▸ DATASET
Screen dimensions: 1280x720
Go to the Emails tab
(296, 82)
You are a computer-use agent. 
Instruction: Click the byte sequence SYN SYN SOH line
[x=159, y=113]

▸ WORK TASK
From top to bottom, return the material above unchanged.

▸ ANSWER BELOW
Screen dimensions: 1280x720
Go to the Emails tab
(296, 82)
You are a computer-use agent. 
Instruction: Click the byte sequence SYN SYN SOH line
[x=159, y=113]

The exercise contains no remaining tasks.